APASC25: A technological turning point
In a high-energy and often hilarious closing keynote at APASC25 in Adelaide, futurist and technology commentator Steve Sammartino challenged physiotherapists to grasp the scale of the technological revolution unfolding now—one he believes will reshape every aspect of healthcare.
In Steve’s presentation, ‘The future of health’, he explored the accelerating pace of change and placed physiotherapists at the centre of the opportunities that lay ahead.
Steve opened by charting the timeline of recent technological advancements, noting that each lasts roughly half as long as the one before.
The smartphone era lasted around 15 years; before that, the internet dominated for 30 years.
Now, said Steve, with the rise of AI and the imminent quantum age, the pace of transformation is exponential.
This shift is driven by large language models, which understand patterns in human language and can generate ideas and even entirely new knowledge.
For physiotherapists, Steve said this represents a profound advantage, not a threat.
Physiotherapy was referenced repeatedly as an example of where technology cannot replace human interaction and trust—but can radically enhance insight, capability and efficiency.
He described physiotherapists as some of the only people whom patients still physically interact with in a world increasingly mediated by screens. ‘No-one is touching anyone anymore—except the physios,’ he said.

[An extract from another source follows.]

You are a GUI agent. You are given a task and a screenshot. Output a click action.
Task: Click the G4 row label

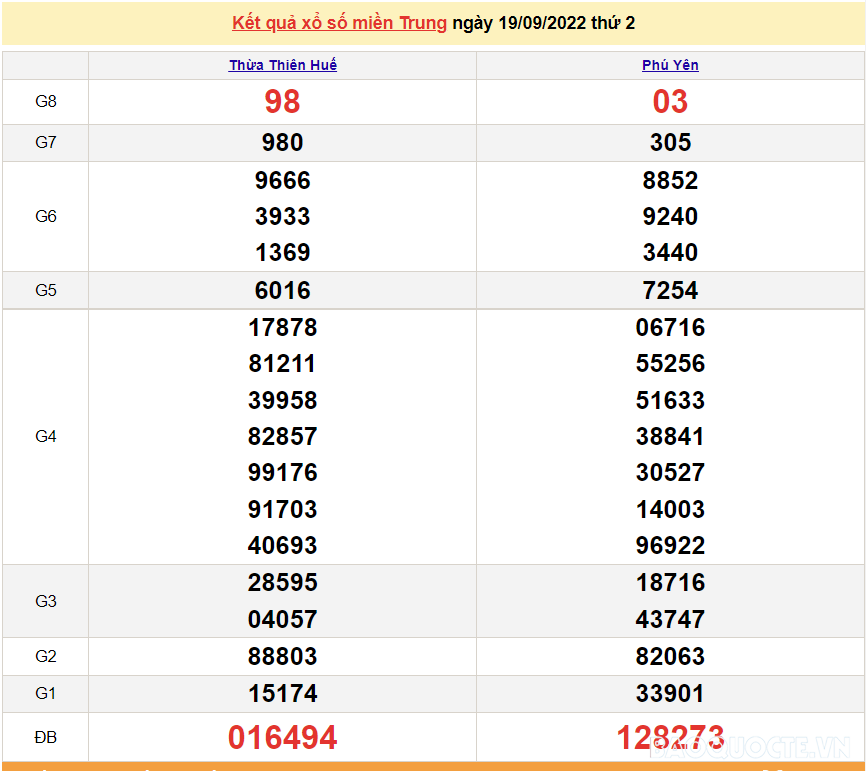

Steve demonstrated how AI agents—autonomous digital systems capable of setting their own questions and running ongoing investigations—could become powerful tools for clinicians.
He showed how an AI agent tasked with analysing ‘the future of physiotherapy’ generated research summaries, implementation plans and even a podcast-style discussion on the topic.
Physiotherapists, Steve said, could consider building their own personal AI systems: digital twins containing their clinical knowledge, research history and specialist experience.
These could become powerful aids for problem-solving, continuing education and clinical decision support. The technology to do this exists now, he said.
But perhaps the most striking vision Steve offered was the coming era of humanoid robots.
He described robots with soft exoskeletons, capable of learning through verbal instruction and imitation.
He positioned physiotherapists as essential to teaching robots how to interact safely and effectively in a human-shaped world.
Whether assisting with lifting, mobility support or repetitive rehabilitation tasks, robots could serve as extensions of clinical capacity.
‘You show them once and, unlike your kids, you don’t need to tell them again,’ he said.
Despite his lighthearted delivery, Steve’s message was serious—the future of health will belong to practitioners who embrace technology as a partner, not a competitor.
AI, biomimicry-based software and human-centred robots will not replace the empathy, clinical judgement and hands-on expertise of physiotherapists—but they will redefine what is possible, he said.
His closing challenge to the APASC25 audience was that physiotherapists must step confidently into this new era, leveraging emerging tools while staying grounded in the human connection at the heart of the profession.
‘You’re going to be the biggest beneficiaries of this revolution,’ he said. ‘If, and only if, you embrace it.’